Believers can never say that they can’t endure any more pain. That is just not true because God is the God of ALL grace and ALL comfort. His grace is sufficient for our every weakness and his comfort is boundless to heal the broken-hearted. Therefore, when we enter into the sufferings of others there is plenty of grace and comfort for all involved.

We will never be crushed if only we come to Jesus. He said, “Come to Me, all you who labor and are heavy laden, and I will give you rest. Take My yoke upon you and learn from Me, for I am gentle and lowly in heart, and you will find rest for your souls. For My yoke is easy and My burden is light.” Matthew 11:28-30

I have found that it is easy to rejoice with those who rejoice. What isn’t so easy is to weep with those who weep, but as a believer I am called to both. This week I was reminded that the comfort I received from God through my friends should have been returned to them, but it wasn’t, and for that I am ashamed. I asked for forgiveness and they graciously obliged and I learned a valuable lesson about grief once again. Comfort is not only to be received graciously but to be graciously dispensed.

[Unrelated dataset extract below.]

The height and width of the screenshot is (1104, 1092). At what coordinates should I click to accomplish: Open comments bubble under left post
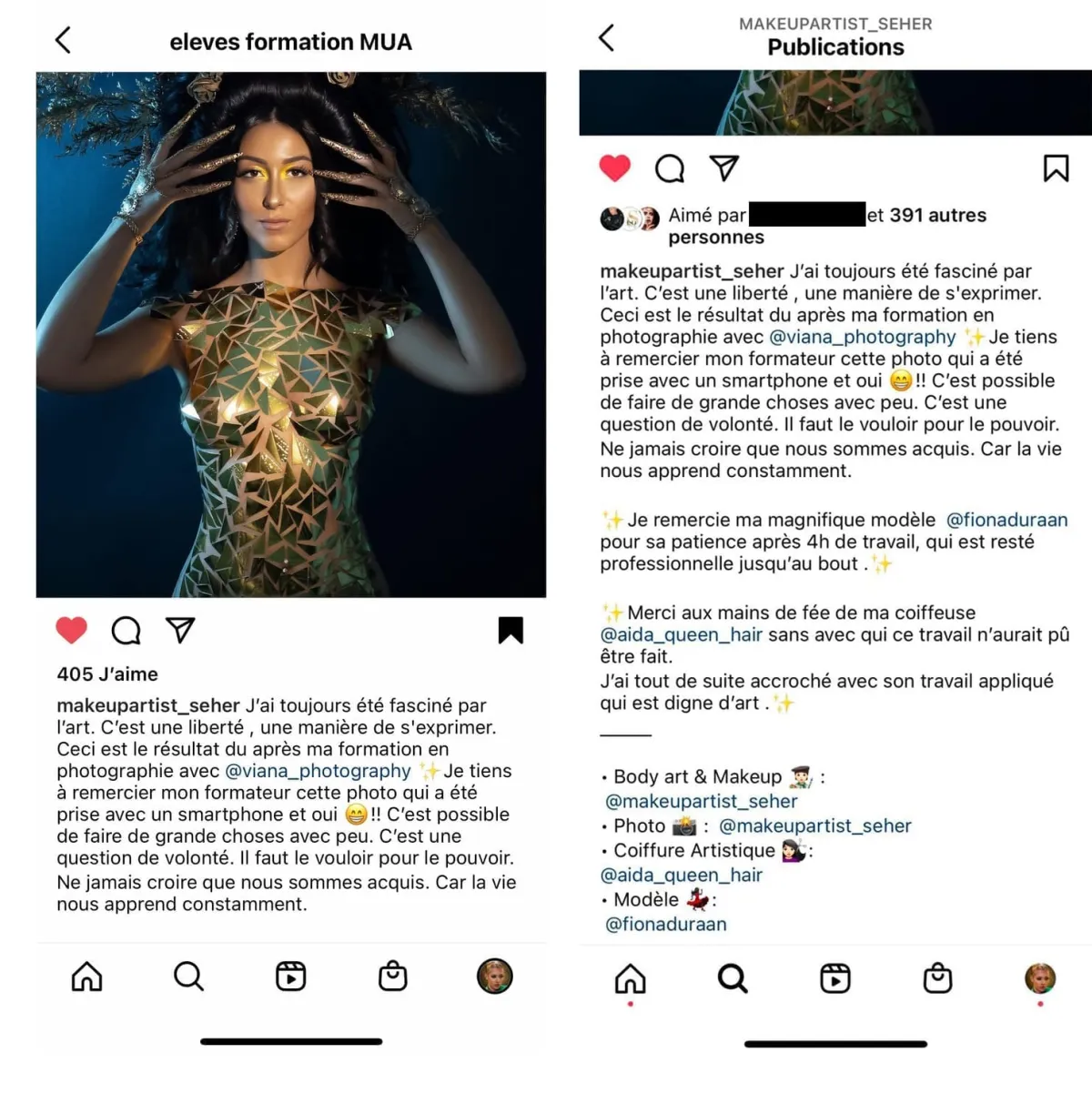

In the multitude of my anxieties within me, Your comforts delight my soul. Psalm 94:19

Grace in the dark place

Jacob Michael Fekete would have been 25 on March 3rd but instead he is forever 22. On March 26th we will have completed our third cycle around the sun without our son.image

This path is not one that any parent would choose to walk. Yet in this journey there is wisdom that I have gleaned that could have only been acquired by walking it.

I have learned more about God and about myself in the last three years than I had in the previous 45. There are innumerable topics I could write about but today I will lightly touch on just one. Grace in the dark place.

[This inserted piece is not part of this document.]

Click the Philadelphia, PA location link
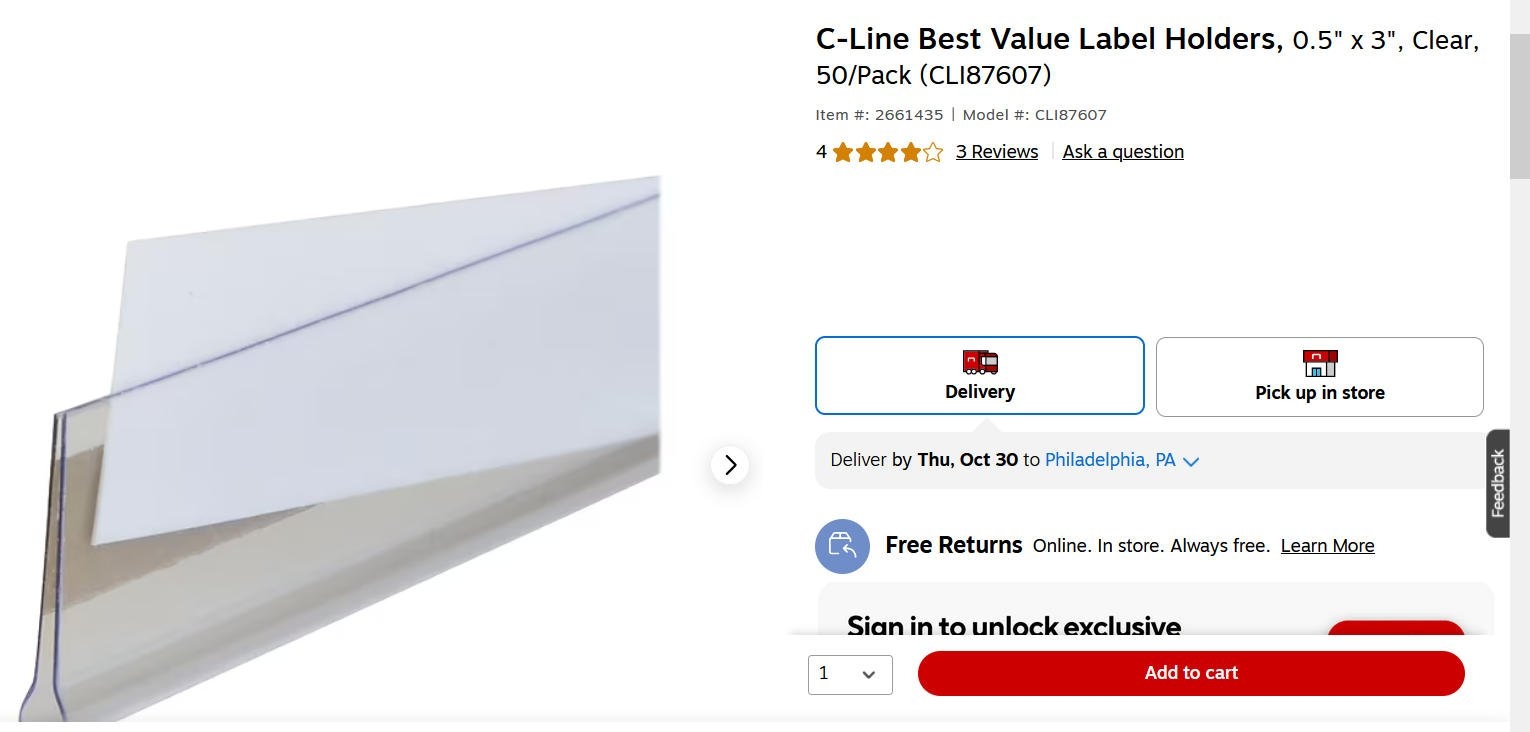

I have a deeper knowledge and experience of the grace of God in my life because of my son’s death. However, I sometimes wish I were still ignorant of the depth of this grace because it took me places I never wanted to go. But when plunged into the depth of sorrow I have found a surplus of grace in the sometimes overwhelming pain of grief. This all-sufficient grace is only experienced in the deep and dark places of life. Grace is precious and it is needed to persevere through the pain.

Most of the weakest moments of my life have been in the last three years. I can say that in those moments of despair, and having nowhere to look but up, that grace has sustained and strengthened me. Jesus said to Paul and also has assured me of the abundant supply of this all sufficient grace. “And He said to me, “My grace is sufficient for you, for My strength is made perfect in weakness.” (2 Corinthians 12:9a)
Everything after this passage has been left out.